WHAT THE EXERCISE ASKS: Reproduce the passage below on Hungary's trade routes and national identity word for word, leaving nothing out and changing nothing.

It has to be emphasised again that while we all see this duality appear intertwined these days, moreover, through the catchword “globalisation” many of its aspects have become part of the common discourse, coexistence has always been present in history, although to a much lesser extent. Many long-distance trade routes went over Hungary too, and our towns were integral parts of the international networks since the early Middle Ages. On the other hand, there is no doubt that since the reign of King Saint Stephen society organised itself into centres forming territorial hierarchies, and that later, during the Early and Late Modern Age, within the framework of a new type of administrative monarchy – indeed, in opposition to it – the national feeling that developed from the national consciousness of the nobility unified the society in a specifically Hungarian way. This identity could be mainly experienced through the national feeling and the common culture, as well as through the awareness of a statehood organised on a territorial basis and the extension of the territory possessed by Hungarians – irrespective of the sometimes rude changes that took place in the state and the territory occupied by it.

RECORDS SHOWN:
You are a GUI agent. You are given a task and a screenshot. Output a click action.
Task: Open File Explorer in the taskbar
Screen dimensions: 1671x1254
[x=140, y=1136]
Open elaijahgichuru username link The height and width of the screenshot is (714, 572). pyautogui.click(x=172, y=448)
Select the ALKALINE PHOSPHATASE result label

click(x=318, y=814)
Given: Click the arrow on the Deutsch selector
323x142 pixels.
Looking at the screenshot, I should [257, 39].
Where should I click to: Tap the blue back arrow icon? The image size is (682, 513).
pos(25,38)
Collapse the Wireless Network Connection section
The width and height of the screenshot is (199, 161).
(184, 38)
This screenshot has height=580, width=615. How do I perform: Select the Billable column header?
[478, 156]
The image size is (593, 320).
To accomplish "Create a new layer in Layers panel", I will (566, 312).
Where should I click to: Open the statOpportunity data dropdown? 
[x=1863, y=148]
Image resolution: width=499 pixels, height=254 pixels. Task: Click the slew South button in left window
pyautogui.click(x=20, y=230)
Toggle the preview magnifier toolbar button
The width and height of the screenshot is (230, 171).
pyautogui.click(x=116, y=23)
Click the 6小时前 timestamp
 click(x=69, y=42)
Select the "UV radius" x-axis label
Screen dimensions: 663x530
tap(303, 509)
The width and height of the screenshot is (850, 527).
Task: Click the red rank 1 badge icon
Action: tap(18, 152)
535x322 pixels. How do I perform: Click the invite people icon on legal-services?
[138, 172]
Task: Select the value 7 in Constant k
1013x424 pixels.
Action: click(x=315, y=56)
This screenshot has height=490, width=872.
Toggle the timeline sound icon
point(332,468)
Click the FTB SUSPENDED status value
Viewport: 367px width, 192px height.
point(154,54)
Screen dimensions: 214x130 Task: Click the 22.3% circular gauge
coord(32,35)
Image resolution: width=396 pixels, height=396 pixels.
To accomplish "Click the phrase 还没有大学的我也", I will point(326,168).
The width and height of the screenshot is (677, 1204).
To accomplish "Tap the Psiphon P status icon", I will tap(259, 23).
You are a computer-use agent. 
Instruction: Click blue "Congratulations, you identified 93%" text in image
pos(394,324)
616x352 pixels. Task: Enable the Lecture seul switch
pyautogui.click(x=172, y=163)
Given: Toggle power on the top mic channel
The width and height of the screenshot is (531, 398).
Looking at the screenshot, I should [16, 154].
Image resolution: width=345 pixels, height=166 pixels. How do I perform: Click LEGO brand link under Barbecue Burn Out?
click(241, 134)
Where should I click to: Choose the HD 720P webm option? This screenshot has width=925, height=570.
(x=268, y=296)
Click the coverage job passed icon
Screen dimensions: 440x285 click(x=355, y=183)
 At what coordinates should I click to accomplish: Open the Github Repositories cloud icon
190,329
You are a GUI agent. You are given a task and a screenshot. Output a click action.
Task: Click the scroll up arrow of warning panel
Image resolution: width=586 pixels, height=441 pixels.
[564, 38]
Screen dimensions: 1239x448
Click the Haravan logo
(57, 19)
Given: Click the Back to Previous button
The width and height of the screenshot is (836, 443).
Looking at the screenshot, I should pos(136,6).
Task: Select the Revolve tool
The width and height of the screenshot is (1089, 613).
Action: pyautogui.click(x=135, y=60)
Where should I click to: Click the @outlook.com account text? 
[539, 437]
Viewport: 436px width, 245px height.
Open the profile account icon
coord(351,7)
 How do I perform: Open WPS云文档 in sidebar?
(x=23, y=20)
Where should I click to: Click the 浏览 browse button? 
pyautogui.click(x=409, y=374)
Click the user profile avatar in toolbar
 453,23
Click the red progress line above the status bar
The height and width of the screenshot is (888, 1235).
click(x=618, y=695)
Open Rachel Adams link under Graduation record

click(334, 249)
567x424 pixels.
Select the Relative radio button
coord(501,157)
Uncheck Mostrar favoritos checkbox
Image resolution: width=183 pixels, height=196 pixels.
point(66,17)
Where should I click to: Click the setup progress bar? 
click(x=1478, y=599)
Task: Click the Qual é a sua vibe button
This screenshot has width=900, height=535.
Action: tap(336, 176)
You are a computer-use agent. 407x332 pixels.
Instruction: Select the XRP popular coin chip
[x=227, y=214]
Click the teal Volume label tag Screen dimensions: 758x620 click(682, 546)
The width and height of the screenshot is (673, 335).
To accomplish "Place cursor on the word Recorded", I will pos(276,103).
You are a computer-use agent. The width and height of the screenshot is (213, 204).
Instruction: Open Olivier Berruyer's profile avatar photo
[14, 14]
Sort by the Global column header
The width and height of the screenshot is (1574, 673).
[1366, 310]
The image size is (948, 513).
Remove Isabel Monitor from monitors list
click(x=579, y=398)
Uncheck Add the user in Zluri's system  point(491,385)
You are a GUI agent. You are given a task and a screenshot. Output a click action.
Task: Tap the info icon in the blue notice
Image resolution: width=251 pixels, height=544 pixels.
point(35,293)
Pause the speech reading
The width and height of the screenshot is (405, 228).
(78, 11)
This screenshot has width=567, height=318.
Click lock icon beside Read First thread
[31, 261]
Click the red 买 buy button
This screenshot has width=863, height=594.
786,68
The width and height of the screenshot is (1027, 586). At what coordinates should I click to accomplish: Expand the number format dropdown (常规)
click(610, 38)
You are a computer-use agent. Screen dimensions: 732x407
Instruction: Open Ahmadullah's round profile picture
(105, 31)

ANSWER FOR THE TASK:
It has to be emphasised again that while we all see this duality appear intertwined these days, moreover, through the catchword “globalisation” many of its aspects have become part of the common discourse, coexistence has always been present in history, although to a much lesser extent. Many long-distance trade routes went over Hungary too, and our towns were integral parts of the international networks since the early Middle Ages. On the other hand, there is no doubt that since the reign of King Saint Stephen society organised itself into centres forming territorial hierarchies, and that later, during the Early and Late Modern Age, within the framework of a new type of administrative monarchy – indeed, in opposition to it – the national feeling that developed from the national consciousness of the nobility unified the society in a specifically Hungarian way. This identity could be mainly experienced through the national feeling and the common culture, as well as through the awareness of a statehood organised on a territorial basis and the extension of the territory possessed by Hungarians – irrespective of the sometimes rude changes that took place in the state and the territory occupied by it.